Already have a power meter?
Use our FTP calculator to find your threshold and training zones from any test protocol — 20-minute, 8-minute, or ramp test.
FTP CalculatorHow Paincave Uses Your Power Data
A power meter gives you watts. What you do with those watts determines whether your training actually improves. Paincave processes every ride automatically.
Automatic FTP Detection
Paincave monitors your best 20-minute power within a rolling 90-day window. When you set a new peak, your FTP updates automatically — no manual testing required. Breakthroughs from races and hard group rides count too.
Power Zones That Stay Current
Your seven Coggan power zones update automatically when your FTP changes. No spreadsheets, no manually editing zone boundaries. Every ride is analyzed against your current fitness.
TSS, CTL, and Fitness Tracking
Every ride receives a Training Stress Score based on Normalized Power and your current FTP. Daily TSS feeds into your Chronic Training Load (CTL) fitness curve, Acute Training Load (ATL) fatigue, and Training Stress Balance (TSB) freshness — the Performance Management Chart that drives intelligent periodization.

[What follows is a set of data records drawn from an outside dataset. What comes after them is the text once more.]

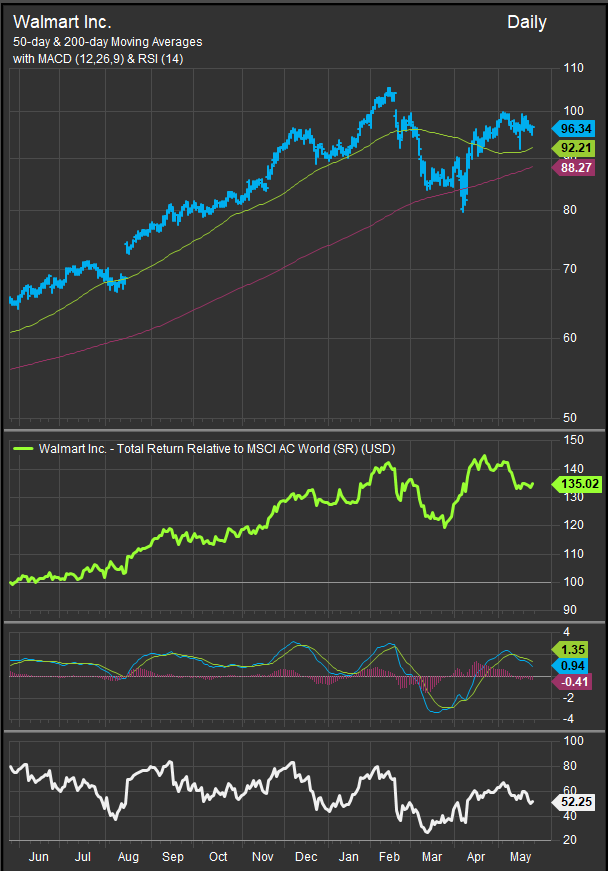Click the 110 price axis label
Screen dimensions: 608x871
[x=573, y=68]
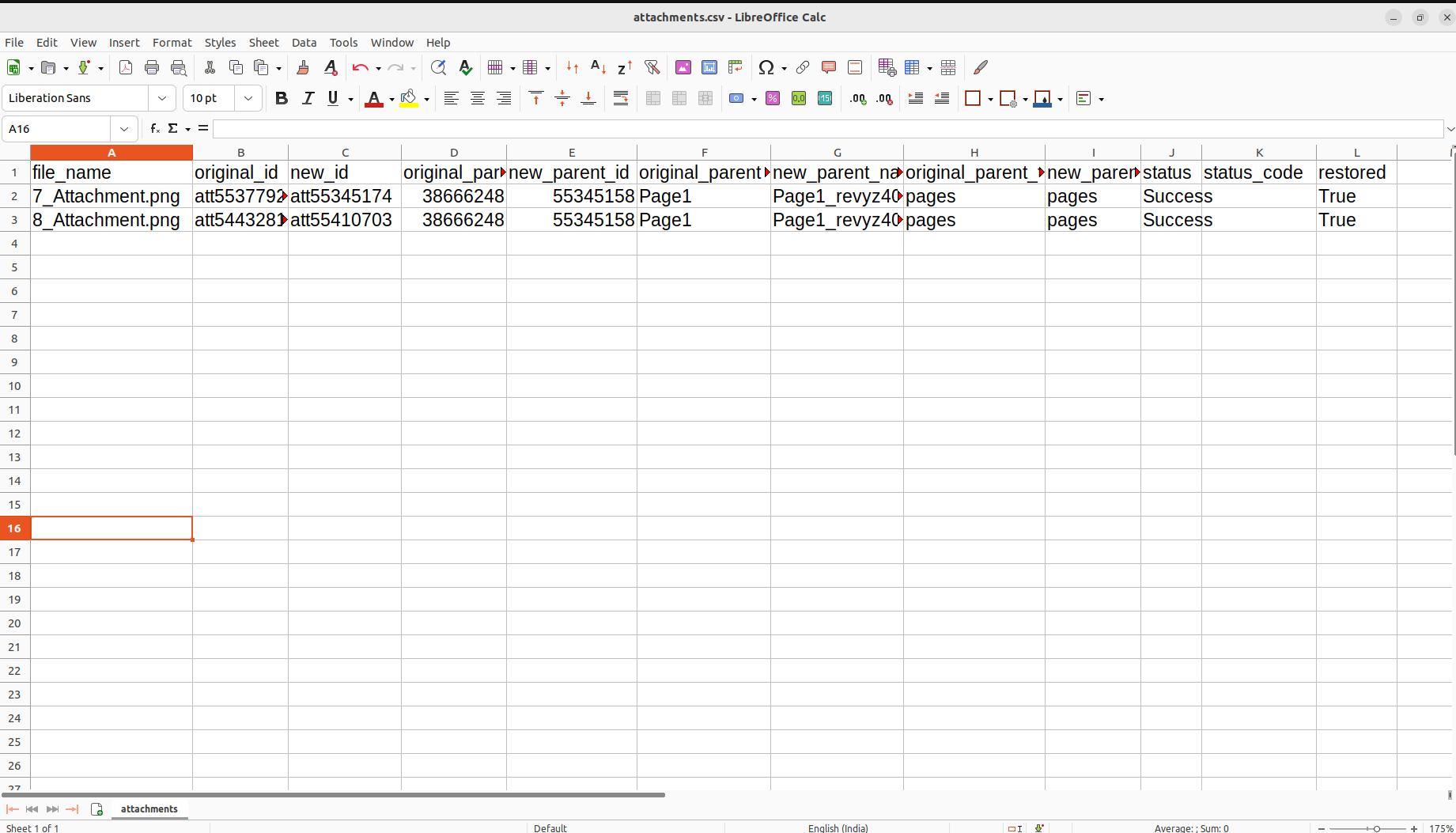Open the Data menu
This screenshot has height=833, width=1456.
[304, 43]
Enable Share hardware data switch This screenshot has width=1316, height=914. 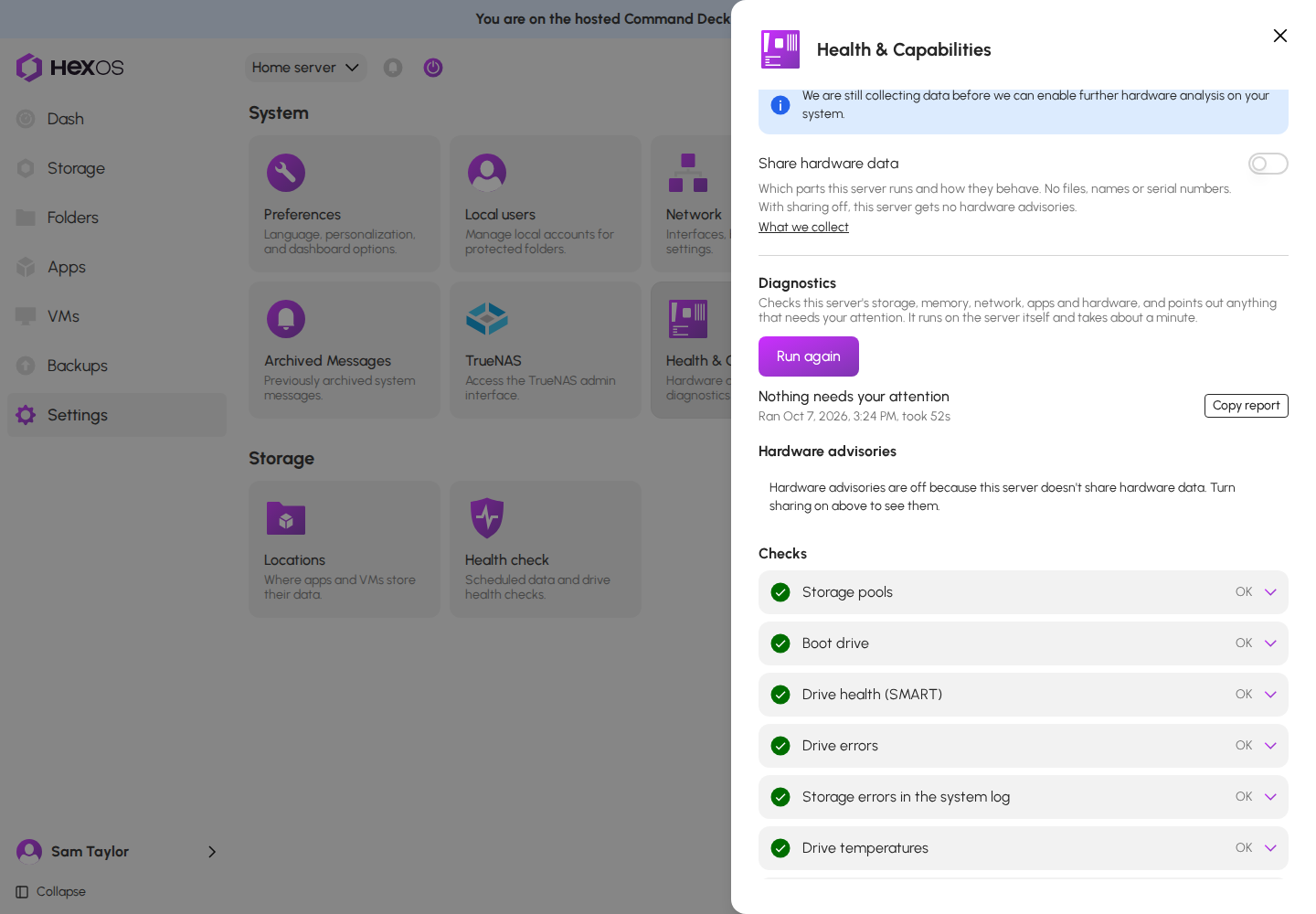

Power Profile and Rider Type
Paincave builds your complete power profile from 5 seconds to 60 minutes, benchmarking each duration against Coggan categories. This reveals whether you are a sprinter, time trialist, all-rounder, or climber — and where your biggest gains are hiding.
Key takeaway
A power meter gives you watts. Paincave turns those watts into FTP tracking, training zones, TSS, fitness monitoring, and a complete rider profile — automatically, from every ride.
Our Final Verdict
Best Overall: Favero Assioma PRO RS-2
Dual-sided, ±1% accuracy, $814 / €750, rechargeable with 160 hours of battery life, and the easiest install of any power meter. Unless you have a specific reason to choose something else, start here.
Best Budget: 4iiii Precision 3+ Pro
At $530 / €490 for dual-sided or $335 / €310 for single, the 4iiii is the most affordable path to quality power data. The 550-hour battery life is remarkable. If the lower price gets you training with power months earlier, that data advantage is worth more than any spec sheet difference.
Best Premium: Garmin Rally RS210
The swappable pedal body system is genuinely unique. If you ride road and gravel on different cleat systems and want one power meter investment to cover both, Rally is the only option. At $1,200 / €1,100 it is expensive, but you are buying versatility no competitor offers.
The best power meter is the one you actually buy and use. Every week without power data is a week of training blind. Pick a meter that fits your budget, install it, and start riding with real numbers.
Sources
This review draws on data from DC Rainmaker's independent accuracy testing, GPLama's power meter comparison videos, community reports from the Slowtwitch, TrainerRoad, and Reddit r/cycling forums, and manufacturer specifications verified against community testing as of March 2026. No affiliate links were used in this article.